Top jobs controversy: Criticism for Sir Richard Sykes' package ! NatWest banker's rewards overtake his chief executive's
Glaxo Wellcome's chief executive, Sir Richard Sykes, looks set to spark a new controversy over executive salaries after it emerged that his total emoluments soared to pounds 2.15m in 1995, making him one of the best paid directors in Britain. The news came as it was revealed that Martin Owen, head of NatWest Markets, received a 26 per cent pay rise to pounds 617,000 last year, overtaking his boss, chief executive Derek Wanless.

The payment to Sir Richard covers a year when the giant drugs group announced 7,500 redundancies in the aftermath of its pounds 9.3bn merger with rivals Wellcome.

It comes just as senior management are set to move to a new incentive scheme inspired by the Greenbury report last year on executive pay which could net them over pounds 20m in the next three years.
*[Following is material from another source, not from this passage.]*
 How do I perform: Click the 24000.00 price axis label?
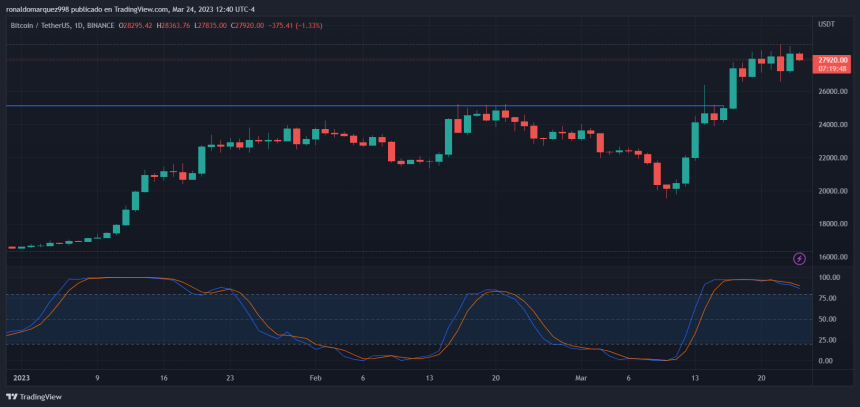tap(833, 125)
Sir Richard's pay last year compares with a redundancy payment of less than pounds 60,000 which a 45-year-old worker with 20 years service could have expected to receive after the closure of Wellcome's Beckenham research centre in Kent last year.
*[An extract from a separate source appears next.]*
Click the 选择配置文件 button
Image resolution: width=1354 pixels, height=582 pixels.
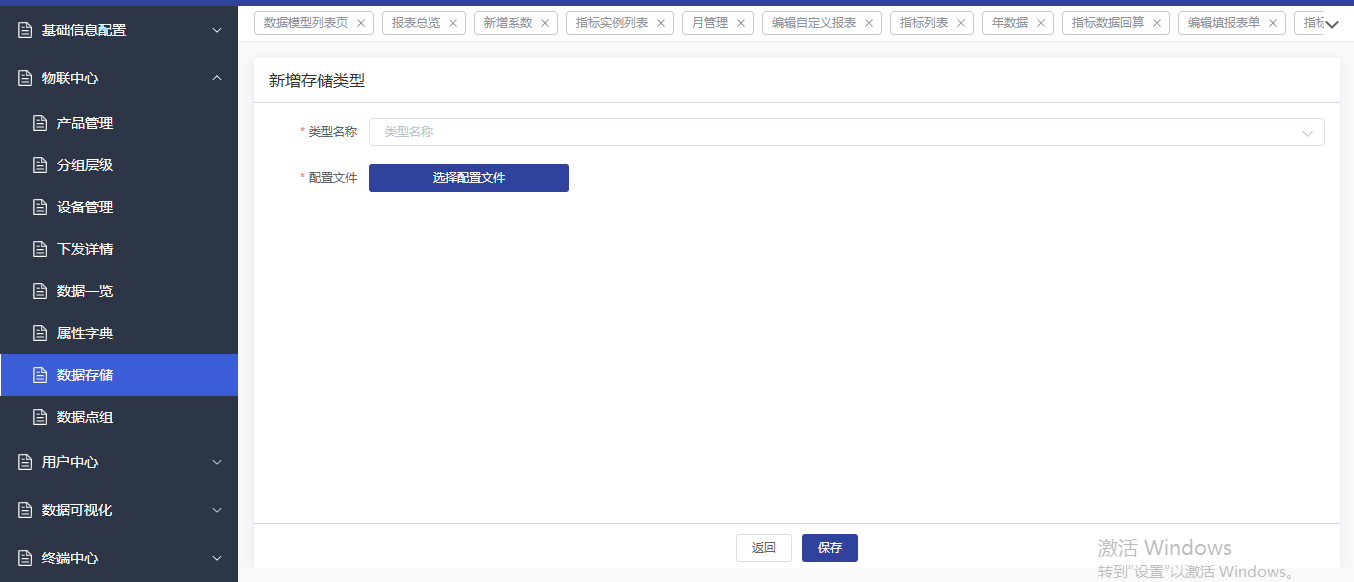[468, 178]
Paul Talbot, national officer of the MSF union, which represents workers at Glaxo Wellcome, said: "This is just disgraceful in view of the number of people who have lost their jobs in the last 12 months. That's not justifiable."

Most of the recent controversial increases in executive pay were in the privatised utilities. But after a 42 per cent rise this week in the remuneration package of Sir Ronald Hampel, chairman of ICI and of the new corporate governance committee that is to follow up the Greenbury work, there are concerns that the issue of rising pay at the top may spread to other companies this year.

The latest figure for Sir Richard covers the 18 months to the end of December, reflecting a changed year end, but still represents a considerable increase on the pounds 931,000 he was paid for the 12 months to June 1994, even when account is taken of the extended accounting period.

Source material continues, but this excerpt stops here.